9. The Judge made a point (at paragraph 21) that the Appellant had not provided any supporting evidence in relation to his claimed sexual relationship but it is difficult to see what further evidence he could have provided. It is made clear in TK (Burundi) v SSHD [2009] EWCA Civ 40 as to the significance of supporting evidence. At paragraph 16 of that judgment Lord Justice Thomas (as he then was) stated
"Where evidence to support an account given by a party is or should readily be available, a Judge is, in my view, plainly entitled to take into account the failure to provide that evidence and any explanations for that failure. This may be a factor of considerable weight in relation to credibility where there are doubts about the credibility of a party for other reasons ...".
It is clear from that judgment that the accessibility of supporting evidence is a highly relevant factor. The Judge does not mention what potential further evidence, apart from his own oral evidence, the Appellant might have been able to supply. The Judge also commented adversely upon the Appellant's failure to give the young woman's address or her full name but he does not appear to have been asked to provide these and in those circumstances the alleged failure to my mind has little significance. I found there was also a potential weight in the argument that the fact that the Appellant's aunt had been able to remain in Afghanistan without further difficulties did not undermine his case. He did provide some evidence as to the position of the young woman's uncle and father although it is the case that the article does not refer to them as being related to her in that way. That in itself is not surprising. I find there were real difficulties with the approach of the Judge to the claimed significance of the alleged inconsistency in the Appellant having sold his shop and his family's property having been burned down. The Judge clearly placed weight on this alleged inconsistency (at paragraph 24 of the decision) but having regard to the initial representations the alleged inconsistency was not apparent. The Judge referred to the Appellant having mentioned more than one property only in a further statement but in fact he referred to them in his initial representations. At the screening and substantive interviews he was not asked questions concerning these points. The errors identified are of sufficient potential significance to undermine the findings reached.
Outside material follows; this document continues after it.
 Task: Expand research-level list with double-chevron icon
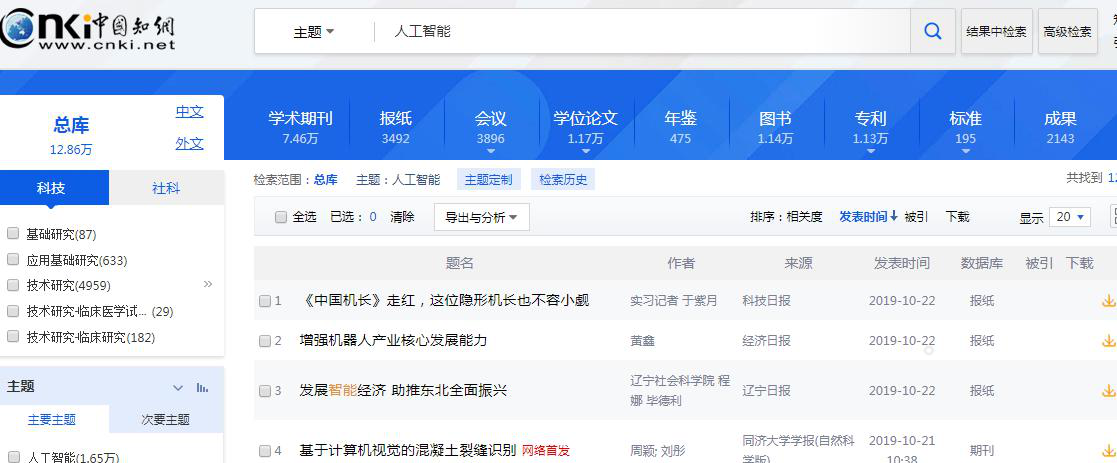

10. Mr Mills made a final point to the effect that even if there were errors in the credibility findings there was no material error of law in the outcome as the Appellant could safely relocate to Kabul. Regrettably this was not an issue considered by the Judge and in the absence of further evidence I did not feel that the point was made out.
11. I was not in a position to re-decide the appeal both for reasons of shortage of time and the fact that a Dari interpreter was not available. Mr Samra urged me to remit the case to the First-tier Tribunal as fresh credibility findings needed to be made. I am persuaded that that is the correct course. In the light of statement 7(2)(b) of the Tribunals Judiciary Practice Statements the appeal is remitted to the First-tier Tribunal in accordance with the directions which appear below.
Notice of Decision
The decision of the First-tier Tribunal contained material errors of law and is set aside. The appeal is remitted to the First-tier Tribunal in accordance with the directions below for reconsideration.
No application was made for an anonymity order. No such order had been made by the First-tier Tribunal and I make no order now.